Lee Abrahams and her two daughters in the living area of her tiny suite. [image: Vancouver Sun]
“In the Fraser Valley, about an hour and a half or so from Vancouver, my husband and I live in a tiny home. We occupy 400 square feet with two young children and three pets, and pay a low rent to our family for occupying their property. My husband commutes more than two hours to work, each way, five days a week. He is in a company that treats him wonderfully, but his income is low, as is the same for just about everyone trying to get by in Vancouver and its surrounding areas.
I am a writer and cannot work full time out of the home because the cost of daycare far outweighs anything I could earn despite my extensive resume. I hail from New York City and when people ask me how on earth I was able to afford living in Manhattan, it’s hard not to laugh.
“Easier than I can afford living here,” I tell them. That usually elicits quiet shock. It leaves me speechless, too.
I came here five years ago from my loud and proud city to study at Simon Fraser University. At the time, housing had yet to become the full crisis it is today. I didn’t intend to stay long term, but it seemed like a good place to start over as a single mother. I went to school full time, worked two jobs and had a childcare arrangement with a lovely family that I was able to afford.

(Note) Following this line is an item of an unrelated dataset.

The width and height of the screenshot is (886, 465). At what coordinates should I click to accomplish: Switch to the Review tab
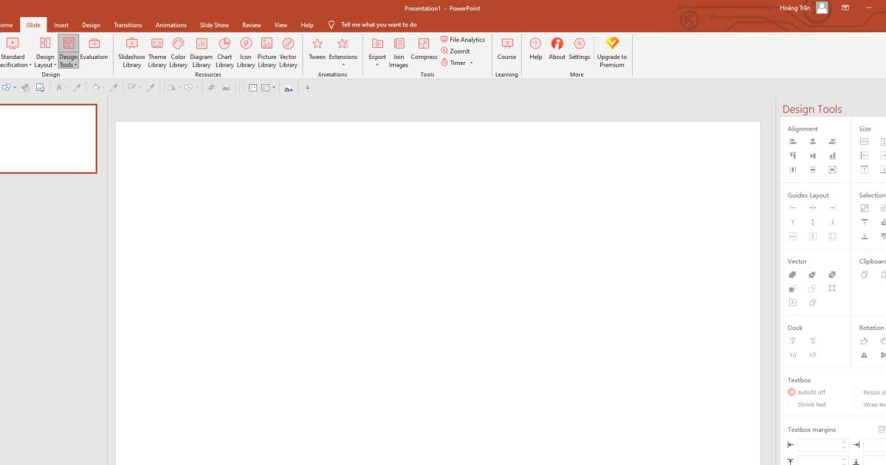(x=251, y=24)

That time was a blur. I barely saw my daughter, and I assured myself that it was all for a good cause. I made decent money, was working toward my degree, and not too long after I met my now-husband. I stayed because I worked hard to be here and just as we were considering a house, things went wildly out of control.
We were priced out of the market. My husband’s parents were looking for a house, and it was not uncommon for them to be outbid by well over $100,000 of the asking price. Nine exhausting months later, and through word of mouth, they found a seller with enough property for us to share. My husband and I have been stuck in a weird in-between since finding this property with his parents.
We range from having a great savings nest, to having it completely drained once tragedy or car repairs are needed. Or my husband gets sick and loses hundreds of dollars just from getting the flu. Thus begins the tumultuous climb to paying down the credit cards we needed to rely on, paying double bills from the month we fell behind, and then — four months later — finally having savings again. Rinse and repeat.
Despite the market slowing down, prices are still significantly higher than incomes can afford. In Maple Ridge, the cheapest area of Metro Vancouver, incomes still have to be at least $121,780 a year to afford a house. And housing and low incomes aren’t the only challenges we and others face. We are incredibly fortunate to live with a low cost of housing, but it comes at great sacrifice.”